RSVのホームケア方法

呼吸器合胞体ウイルス(RSV)は、鼻づまり、咳、喘鳴、倦怠感などの症状を引き起こすウイルスです。すべての年齢層で感染しますが、特に1歳未満の乳児は肺炎や気管支炎を起こしやすく、注意が必要です。合併症がなく、呼吸が速くても苦しくない場合は、家庭でのケアで様子を見ることが可能です。

鼻づまりの対策

  • 鼻の不快感は食事・睡眠・呼吸に影響します。生理食塩水の点鼻薬や鼻洗浄で余分な粘液を除去しましょう。幼児や大人は生理食塩水を使用し、乳児には専用の吸引器(シリンジ型)で鼻腔をやさしく吸引します。

ネブライザー治療

  • 自宅用ネブライザーを使用して、蒸気や薬剤をミスト状にして吸入させます。生理食塩水で胸部の粘液を緩めるか、喘鳴が強い場合はアルブテロールなどの気管支拡張薬を使用します。呼吸が楽になることで、体が感染と戦うための休息が取れます。

環境の管理

  • 乾燥した冷たい空気は症状を悪化させます。加湿器で室内の湿度を上げ、呼吸をしやすくしましょう。特に冬季や乾燥地域では加湿が有効です。また、RSVは飛沫で感染するため、部屋の清掃・消毒を徹底し、二次感染を防ぎます。

水分補給

  • 呼吸が速くなると脱水しやすくなります。
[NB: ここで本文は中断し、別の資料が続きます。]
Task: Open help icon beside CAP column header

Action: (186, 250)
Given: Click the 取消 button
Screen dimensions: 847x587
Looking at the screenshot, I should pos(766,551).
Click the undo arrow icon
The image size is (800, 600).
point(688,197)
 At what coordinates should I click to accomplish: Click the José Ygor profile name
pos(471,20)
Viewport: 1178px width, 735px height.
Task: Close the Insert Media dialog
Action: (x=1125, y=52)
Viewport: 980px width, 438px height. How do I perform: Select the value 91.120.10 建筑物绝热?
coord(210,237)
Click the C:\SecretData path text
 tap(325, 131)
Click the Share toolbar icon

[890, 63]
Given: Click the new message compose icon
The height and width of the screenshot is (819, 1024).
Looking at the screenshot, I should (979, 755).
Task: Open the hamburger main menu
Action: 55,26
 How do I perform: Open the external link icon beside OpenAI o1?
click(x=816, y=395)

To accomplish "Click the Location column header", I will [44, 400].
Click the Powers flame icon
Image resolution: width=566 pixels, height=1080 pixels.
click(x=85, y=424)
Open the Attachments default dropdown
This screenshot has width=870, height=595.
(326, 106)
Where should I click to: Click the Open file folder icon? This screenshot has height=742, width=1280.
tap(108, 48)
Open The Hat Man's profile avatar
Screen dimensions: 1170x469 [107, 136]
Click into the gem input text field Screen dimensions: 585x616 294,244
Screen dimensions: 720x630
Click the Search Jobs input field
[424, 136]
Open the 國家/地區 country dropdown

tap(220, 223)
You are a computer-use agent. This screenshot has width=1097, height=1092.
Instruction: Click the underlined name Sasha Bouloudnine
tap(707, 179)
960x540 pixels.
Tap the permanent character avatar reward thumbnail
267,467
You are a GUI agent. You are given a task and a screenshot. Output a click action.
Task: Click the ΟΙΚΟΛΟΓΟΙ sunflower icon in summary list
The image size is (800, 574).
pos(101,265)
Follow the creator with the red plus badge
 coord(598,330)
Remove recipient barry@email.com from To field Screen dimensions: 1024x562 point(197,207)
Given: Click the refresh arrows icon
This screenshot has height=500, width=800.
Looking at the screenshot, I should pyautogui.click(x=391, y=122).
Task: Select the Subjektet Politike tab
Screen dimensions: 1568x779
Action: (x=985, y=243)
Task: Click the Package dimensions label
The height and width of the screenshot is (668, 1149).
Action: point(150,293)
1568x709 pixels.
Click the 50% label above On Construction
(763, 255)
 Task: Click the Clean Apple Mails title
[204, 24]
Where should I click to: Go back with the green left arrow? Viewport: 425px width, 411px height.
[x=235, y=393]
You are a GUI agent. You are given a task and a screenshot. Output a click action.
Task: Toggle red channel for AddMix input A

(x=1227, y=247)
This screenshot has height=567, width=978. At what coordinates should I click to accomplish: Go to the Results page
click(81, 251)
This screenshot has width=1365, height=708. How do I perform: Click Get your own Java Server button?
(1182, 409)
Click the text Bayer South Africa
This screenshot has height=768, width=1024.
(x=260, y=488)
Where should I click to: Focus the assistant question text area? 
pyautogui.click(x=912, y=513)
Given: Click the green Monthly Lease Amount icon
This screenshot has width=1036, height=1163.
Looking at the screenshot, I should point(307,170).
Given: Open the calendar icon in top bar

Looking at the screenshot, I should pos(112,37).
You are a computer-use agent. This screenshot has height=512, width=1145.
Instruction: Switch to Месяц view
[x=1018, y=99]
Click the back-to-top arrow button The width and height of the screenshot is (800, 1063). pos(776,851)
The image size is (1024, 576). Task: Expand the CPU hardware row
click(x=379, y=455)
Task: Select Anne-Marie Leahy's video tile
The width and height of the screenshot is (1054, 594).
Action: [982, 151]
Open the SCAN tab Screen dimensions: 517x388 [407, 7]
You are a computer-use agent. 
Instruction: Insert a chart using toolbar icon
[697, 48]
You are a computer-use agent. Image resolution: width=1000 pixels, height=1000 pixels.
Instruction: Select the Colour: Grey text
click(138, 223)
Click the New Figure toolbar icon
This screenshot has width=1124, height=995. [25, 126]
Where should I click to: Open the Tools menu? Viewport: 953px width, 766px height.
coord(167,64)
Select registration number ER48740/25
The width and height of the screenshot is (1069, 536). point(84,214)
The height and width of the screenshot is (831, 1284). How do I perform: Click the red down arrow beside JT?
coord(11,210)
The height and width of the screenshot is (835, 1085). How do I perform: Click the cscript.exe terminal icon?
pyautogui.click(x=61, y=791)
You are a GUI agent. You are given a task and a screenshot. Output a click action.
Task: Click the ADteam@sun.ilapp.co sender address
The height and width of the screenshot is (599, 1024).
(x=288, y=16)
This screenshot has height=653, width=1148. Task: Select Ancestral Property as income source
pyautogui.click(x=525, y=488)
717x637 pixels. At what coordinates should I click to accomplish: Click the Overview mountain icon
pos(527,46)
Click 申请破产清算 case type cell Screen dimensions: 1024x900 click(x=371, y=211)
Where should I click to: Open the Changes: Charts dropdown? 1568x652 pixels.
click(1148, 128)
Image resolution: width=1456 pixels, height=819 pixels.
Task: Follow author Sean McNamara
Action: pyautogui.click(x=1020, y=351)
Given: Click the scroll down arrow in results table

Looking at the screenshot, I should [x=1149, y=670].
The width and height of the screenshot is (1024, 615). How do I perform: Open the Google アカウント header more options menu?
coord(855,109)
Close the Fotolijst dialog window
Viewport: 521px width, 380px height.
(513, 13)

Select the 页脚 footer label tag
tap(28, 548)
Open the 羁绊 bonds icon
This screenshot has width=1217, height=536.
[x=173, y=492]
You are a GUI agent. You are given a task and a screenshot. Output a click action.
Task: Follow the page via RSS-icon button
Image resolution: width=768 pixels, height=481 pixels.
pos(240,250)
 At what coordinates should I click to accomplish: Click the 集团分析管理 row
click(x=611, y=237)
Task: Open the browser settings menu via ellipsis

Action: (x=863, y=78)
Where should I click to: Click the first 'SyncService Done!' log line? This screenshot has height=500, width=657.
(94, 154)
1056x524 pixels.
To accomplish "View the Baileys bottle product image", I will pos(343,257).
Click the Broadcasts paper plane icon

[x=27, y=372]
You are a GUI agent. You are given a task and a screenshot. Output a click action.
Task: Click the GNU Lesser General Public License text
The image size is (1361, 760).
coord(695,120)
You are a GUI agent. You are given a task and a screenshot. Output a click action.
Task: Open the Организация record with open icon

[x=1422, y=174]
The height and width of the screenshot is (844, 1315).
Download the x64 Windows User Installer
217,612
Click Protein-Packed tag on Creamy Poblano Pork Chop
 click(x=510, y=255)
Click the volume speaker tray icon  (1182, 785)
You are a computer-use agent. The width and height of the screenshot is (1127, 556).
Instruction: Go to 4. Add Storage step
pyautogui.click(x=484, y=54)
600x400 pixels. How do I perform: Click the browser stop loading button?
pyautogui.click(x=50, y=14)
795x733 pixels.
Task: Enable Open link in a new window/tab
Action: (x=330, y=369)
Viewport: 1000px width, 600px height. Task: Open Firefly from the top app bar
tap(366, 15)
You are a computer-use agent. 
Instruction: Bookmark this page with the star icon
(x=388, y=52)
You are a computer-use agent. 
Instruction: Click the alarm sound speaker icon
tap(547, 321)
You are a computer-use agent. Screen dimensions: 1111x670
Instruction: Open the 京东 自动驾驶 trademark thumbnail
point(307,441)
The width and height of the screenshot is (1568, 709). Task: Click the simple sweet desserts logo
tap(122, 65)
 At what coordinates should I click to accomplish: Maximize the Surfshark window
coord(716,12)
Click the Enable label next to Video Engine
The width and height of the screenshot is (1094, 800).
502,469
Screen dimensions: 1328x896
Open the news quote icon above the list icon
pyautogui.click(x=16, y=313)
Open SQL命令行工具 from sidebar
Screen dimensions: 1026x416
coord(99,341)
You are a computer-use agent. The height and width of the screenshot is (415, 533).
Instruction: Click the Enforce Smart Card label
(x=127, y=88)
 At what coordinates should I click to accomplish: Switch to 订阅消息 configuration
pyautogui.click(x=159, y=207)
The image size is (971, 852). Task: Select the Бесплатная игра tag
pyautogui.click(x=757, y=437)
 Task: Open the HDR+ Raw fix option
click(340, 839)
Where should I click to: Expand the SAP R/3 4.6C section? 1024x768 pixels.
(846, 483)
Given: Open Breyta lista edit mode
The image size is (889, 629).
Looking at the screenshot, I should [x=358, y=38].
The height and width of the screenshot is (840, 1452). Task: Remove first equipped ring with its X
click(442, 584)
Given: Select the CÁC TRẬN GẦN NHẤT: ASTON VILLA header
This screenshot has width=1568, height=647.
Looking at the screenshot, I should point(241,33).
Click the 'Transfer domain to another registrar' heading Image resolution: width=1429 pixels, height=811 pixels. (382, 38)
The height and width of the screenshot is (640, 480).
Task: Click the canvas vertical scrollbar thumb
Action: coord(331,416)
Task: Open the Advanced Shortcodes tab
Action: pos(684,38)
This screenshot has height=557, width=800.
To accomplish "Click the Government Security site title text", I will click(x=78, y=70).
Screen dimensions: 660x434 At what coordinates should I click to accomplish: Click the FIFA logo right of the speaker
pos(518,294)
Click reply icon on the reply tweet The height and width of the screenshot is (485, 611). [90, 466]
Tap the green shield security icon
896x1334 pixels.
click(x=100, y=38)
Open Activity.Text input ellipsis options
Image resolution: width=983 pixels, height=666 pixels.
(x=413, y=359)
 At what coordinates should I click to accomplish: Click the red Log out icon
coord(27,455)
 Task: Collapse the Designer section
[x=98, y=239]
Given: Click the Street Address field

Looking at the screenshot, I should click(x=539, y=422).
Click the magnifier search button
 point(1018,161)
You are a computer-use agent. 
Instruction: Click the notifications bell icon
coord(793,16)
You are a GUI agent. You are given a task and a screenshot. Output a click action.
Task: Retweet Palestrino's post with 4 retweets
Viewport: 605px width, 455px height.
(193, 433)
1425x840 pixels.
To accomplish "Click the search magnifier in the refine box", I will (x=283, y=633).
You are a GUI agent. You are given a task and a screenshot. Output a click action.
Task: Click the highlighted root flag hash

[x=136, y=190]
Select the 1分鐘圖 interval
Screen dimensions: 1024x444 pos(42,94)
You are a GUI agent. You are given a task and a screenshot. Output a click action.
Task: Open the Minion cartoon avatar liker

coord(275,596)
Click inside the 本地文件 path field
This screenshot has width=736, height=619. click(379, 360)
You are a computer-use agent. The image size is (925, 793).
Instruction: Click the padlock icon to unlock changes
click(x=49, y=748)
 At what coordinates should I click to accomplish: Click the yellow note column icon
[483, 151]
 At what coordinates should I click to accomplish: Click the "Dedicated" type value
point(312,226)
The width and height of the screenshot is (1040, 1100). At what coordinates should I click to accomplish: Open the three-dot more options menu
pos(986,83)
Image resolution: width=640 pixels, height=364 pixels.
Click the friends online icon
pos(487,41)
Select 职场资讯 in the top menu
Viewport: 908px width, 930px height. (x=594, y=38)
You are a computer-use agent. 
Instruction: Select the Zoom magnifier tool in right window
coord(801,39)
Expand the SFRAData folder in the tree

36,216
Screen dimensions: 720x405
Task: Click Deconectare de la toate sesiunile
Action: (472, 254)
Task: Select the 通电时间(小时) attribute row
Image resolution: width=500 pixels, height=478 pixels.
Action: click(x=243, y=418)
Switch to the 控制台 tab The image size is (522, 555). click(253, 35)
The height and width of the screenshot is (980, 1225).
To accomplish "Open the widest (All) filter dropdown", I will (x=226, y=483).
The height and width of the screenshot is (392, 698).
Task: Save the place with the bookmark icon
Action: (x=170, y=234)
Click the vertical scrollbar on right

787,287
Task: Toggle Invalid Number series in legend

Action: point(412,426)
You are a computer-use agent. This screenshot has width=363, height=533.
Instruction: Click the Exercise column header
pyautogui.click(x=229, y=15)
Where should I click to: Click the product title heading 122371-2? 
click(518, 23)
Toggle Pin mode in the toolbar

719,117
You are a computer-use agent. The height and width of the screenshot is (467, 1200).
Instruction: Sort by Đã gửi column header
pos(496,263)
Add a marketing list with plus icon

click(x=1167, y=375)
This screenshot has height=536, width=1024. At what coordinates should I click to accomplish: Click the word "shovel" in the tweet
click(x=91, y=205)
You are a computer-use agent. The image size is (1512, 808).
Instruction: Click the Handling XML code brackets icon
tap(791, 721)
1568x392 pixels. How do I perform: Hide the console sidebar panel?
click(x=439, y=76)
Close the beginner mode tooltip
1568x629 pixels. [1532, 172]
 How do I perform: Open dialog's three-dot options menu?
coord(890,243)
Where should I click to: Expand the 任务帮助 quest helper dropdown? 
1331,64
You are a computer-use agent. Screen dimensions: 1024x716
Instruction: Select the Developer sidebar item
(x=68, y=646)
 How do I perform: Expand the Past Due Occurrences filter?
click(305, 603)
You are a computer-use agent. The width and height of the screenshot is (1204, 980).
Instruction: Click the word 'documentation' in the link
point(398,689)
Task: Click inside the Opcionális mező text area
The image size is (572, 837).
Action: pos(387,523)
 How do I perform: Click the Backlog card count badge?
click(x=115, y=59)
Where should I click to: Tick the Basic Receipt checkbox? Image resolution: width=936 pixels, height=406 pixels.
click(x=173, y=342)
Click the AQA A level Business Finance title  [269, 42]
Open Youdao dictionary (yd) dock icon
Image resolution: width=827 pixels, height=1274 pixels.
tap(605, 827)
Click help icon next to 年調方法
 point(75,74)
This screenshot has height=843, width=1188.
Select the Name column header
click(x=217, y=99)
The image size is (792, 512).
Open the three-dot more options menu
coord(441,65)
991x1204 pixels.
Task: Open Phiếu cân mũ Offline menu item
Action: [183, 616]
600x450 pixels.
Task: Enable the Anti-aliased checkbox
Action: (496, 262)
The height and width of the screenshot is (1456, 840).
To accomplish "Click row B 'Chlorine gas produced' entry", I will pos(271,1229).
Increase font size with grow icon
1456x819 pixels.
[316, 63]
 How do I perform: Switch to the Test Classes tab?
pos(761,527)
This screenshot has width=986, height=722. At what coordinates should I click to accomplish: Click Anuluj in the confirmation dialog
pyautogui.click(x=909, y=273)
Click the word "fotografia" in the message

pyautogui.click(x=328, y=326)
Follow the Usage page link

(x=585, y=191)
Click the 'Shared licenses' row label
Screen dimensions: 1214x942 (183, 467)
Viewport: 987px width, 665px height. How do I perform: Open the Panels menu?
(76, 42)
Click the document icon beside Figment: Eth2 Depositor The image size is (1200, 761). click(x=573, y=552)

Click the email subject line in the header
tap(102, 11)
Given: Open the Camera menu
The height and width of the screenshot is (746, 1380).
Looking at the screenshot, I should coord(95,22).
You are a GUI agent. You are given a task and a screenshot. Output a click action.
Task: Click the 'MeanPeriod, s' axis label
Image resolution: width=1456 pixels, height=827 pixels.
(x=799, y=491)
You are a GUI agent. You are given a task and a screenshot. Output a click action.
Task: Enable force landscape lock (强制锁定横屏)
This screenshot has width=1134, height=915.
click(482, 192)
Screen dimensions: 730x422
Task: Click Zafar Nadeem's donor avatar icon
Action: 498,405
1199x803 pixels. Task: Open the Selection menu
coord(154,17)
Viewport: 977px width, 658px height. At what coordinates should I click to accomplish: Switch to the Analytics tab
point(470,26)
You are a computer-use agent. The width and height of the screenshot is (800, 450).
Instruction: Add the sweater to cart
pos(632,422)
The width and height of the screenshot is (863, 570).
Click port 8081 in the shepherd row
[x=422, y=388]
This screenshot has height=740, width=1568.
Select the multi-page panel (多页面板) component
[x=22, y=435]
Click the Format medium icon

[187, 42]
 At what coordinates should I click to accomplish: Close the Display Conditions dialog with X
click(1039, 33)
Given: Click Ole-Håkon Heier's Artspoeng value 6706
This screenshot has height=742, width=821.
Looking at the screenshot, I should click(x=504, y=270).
水分をこまめに摂らせ、氷のかけらやアイスキャンディーで水分を補給させましょう。スープやブロスは栄養と水分を同時に提供します。年長児は蒸し風呂や加湿器で鼻腔を潤すのも効果的です。

症状が悪化したり呼吸が苦しそうな場合は、速やかに医療機関を受診してください。